Хелдра и Тэлрин кивают.
– Понимание зачастую лишь первый шаг, – произносит Тэлрин чуть ли не грохочущим басом. – Даже когда обе стороны понимают, что происходит, они могут расходиться в оценке значения происходящего.
– Ничего не поделаешь, бывает и так. Но это вовсе не обязательно. Порой можно добиться согласования действий, даже не придя к полному взаимопониманию. Император был бы рад любой возможности снизить в Кандаре уровень нежелательного хаоса.
– «Нежелательный хаос» – это интересный термин, – замечает Хелдра. – Следует ли отсюда, что хаос может быть и «желательным»?
– Возможно, нет. Не исключено, что как раз это поможет нам прийти к пониманию.
– Пониманию чего? – голос Хелдры звучит чуть ли не отрешенно.

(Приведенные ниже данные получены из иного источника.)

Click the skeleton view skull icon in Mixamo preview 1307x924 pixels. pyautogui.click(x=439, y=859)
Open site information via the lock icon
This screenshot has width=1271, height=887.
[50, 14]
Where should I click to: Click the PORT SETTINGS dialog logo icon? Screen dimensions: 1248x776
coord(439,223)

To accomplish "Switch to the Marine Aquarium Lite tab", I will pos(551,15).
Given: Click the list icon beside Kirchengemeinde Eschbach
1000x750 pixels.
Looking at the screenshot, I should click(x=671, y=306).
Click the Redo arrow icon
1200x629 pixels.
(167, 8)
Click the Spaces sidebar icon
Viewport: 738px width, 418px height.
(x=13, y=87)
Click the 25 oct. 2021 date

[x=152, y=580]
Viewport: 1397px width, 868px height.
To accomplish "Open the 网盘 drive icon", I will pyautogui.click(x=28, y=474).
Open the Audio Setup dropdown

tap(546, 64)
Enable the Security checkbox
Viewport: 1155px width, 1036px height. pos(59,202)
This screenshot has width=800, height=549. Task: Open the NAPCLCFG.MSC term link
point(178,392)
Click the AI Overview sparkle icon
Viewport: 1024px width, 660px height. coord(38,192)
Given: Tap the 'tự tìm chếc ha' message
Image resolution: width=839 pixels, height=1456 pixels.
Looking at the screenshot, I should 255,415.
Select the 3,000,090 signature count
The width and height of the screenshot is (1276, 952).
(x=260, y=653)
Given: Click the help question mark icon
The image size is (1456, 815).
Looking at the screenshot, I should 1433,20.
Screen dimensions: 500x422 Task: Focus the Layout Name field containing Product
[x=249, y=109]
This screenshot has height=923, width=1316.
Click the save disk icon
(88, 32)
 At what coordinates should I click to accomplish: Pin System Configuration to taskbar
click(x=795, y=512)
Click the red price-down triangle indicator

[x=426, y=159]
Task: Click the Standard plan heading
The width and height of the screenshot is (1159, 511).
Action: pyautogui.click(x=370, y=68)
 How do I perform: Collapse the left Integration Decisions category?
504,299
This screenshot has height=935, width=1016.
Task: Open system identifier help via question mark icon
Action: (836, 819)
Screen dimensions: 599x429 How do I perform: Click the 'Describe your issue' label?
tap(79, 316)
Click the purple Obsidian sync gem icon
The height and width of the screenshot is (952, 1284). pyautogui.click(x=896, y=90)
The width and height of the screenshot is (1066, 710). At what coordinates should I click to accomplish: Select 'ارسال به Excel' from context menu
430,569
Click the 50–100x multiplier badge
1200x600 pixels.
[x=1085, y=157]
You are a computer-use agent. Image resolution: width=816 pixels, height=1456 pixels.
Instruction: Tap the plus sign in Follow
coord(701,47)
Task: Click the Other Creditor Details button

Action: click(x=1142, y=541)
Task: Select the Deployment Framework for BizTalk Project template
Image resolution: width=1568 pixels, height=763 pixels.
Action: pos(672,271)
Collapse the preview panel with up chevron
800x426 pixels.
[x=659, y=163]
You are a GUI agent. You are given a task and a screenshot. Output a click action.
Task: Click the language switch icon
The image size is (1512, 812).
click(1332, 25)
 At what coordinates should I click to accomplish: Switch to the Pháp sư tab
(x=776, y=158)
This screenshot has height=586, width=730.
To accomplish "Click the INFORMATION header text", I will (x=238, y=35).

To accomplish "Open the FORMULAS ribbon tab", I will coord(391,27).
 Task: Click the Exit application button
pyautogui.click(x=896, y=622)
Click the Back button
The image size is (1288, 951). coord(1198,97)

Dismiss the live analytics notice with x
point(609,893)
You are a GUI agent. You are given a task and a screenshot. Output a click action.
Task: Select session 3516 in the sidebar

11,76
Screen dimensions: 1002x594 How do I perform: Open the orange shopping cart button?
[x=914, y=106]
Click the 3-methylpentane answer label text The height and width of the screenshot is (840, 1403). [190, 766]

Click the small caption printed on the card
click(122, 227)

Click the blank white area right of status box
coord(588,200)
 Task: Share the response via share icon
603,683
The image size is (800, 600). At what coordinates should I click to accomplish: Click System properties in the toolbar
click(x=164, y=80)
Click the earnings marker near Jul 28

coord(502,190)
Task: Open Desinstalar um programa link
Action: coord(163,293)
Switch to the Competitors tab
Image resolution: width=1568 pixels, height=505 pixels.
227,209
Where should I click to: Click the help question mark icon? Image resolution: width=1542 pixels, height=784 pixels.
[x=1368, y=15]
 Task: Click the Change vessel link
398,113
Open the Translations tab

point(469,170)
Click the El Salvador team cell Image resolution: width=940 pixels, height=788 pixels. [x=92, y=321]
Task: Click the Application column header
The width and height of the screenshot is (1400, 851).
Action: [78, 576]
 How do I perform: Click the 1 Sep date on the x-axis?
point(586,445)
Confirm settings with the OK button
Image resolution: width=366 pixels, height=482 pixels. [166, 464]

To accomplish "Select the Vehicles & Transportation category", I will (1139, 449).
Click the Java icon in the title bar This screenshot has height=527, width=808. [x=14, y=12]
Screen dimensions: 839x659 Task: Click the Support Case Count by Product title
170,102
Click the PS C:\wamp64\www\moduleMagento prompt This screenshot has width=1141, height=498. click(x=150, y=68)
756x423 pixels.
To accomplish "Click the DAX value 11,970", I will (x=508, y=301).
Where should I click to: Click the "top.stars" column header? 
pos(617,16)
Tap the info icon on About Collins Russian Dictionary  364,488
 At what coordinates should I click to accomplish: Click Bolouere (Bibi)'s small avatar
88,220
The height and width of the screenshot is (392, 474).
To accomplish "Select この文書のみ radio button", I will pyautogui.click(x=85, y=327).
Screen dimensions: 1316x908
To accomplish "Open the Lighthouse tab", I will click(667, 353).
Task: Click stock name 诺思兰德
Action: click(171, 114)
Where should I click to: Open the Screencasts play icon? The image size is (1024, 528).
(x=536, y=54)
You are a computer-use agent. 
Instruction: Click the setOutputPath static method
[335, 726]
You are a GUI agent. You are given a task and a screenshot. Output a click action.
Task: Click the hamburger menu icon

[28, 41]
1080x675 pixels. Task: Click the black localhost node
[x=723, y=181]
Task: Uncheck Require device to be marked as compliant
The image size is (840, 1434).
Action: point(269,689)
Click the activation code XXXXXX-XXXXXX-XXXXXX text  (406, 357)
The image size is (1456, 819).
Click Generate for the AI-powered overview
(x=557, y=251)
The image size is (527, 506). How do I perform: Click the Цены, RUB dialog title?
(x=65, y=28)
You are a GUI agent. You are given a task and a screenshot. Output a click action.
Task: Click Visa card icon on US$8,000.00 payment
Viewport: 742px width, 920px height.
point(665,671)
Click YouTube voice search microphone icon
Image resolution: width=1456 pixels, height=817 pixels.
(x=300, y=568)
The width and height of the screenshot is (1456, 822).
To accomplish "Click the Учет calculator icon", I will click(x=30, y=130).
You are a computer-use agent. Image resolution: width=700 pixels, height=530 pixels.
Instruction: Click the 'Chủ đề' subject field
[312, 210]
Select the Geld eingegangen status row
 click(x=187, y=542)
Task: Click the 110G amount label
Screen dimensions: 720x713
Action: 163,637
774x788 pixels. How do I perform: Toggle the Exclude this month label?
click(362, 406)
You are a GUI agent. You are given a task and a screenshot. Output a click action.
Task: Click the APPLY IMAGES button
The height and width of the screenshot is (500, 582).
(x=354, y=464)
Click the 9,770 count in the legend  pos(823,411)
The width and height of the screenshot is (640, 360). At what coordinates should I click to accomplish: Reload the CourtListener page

– Ну, вы же маги Черного острова, так что понимание, скорее, по вашей части. Я могу лишь сказать, что император заинтересован в усилении гармонического начала во всем мире, но в первую очередь в Кандаре. Он озабочен сложившейся ситуацией и желает, чтобы вы это знали. На чем позволю себе откланяться. Я ведь говорил, что наведался ненадолго.
Посол встает.
– Минуточку, господин Ригнелджио, – говорит Хелдра. – Ты донес до нас озабоченность своего монарха, но не сказал, что могло бы способствовать ее смягчению.
– Хамор всегда был заинтересован в свободной и беспрепятственной торговле, а хаос порождает всякого рода препоны и ограничения. Однако, – посол кланяется, – я не взял бы на себя смелость рекомендовать вам конкретные меры.
– А вот я возьму на себя смелость кое-что сказать по этому поводу, – заявляет Марис, игнорируя протестующий взгляд Тэлрина. – Ты толкуешь о свободной торговле, но нам ведомо, что свобода по-хамориански означает свободу лишь для купцов с Хамора, со множеством ограничений для Отшельничьего или Остры. Ты хочешь сказать, что Хамор намерен превратить Кандар в свою торговую колонию, и предлагаешь нам не вмешиваться?
Улыбка на лице Ригнелджио сменяется непроницаемой маской.
– Как уже было сказано, мои полномочия сводятся к тому, чтобы довести до Совета озабоченность императора. Позволив себе комментарии, разъяснения и уж тем паче предположения, я вышел бы за пределы дозволенного.
– Мы сознаем, что ты не волен в своих словах, и с уважением относимся к твоей миссии, – заявляет Тэлрин и тоже встает. Марис и Хелдра следуют его примеру.
– Премного благодарен, – не утратив дипломатической выдержки, отвечает Ригнелджио.
Солдаты у дверей вытягиваются по стойке смирно. Посол кланяется и покидает помещение.
После ухода Ригнелджио Хелдра снова садится и смотрит на Мариса.
– Что, без этого было не обойтись?
Торговец подходит к окну и, глядя на Найлан, ворчит:
– Я не мастер играть словами.
– Ну что ж, разговор состоялся интересный, – размышляет вслух Тэлрин. – Сдается мне, ситуация не совсем обычная. Ригнелджио явно не хотел предъявлять нам ультиматум, но кто-то желает именно этого.
– Император? – спрашивает Хелдра.
– Просить нас не вмешиваться в дела Кандара – все равно, что позволить Хамору установить полный контроль над торговлей.
– Признаться, – гулко басит Тэлрин, – я не уловил даже намека на просьбу. И мне хотелось бы знать, каким способом император надеется достичь желаемого. Ригнелджио чувствовал себя неуютно, а это чревато серьезными проблемами.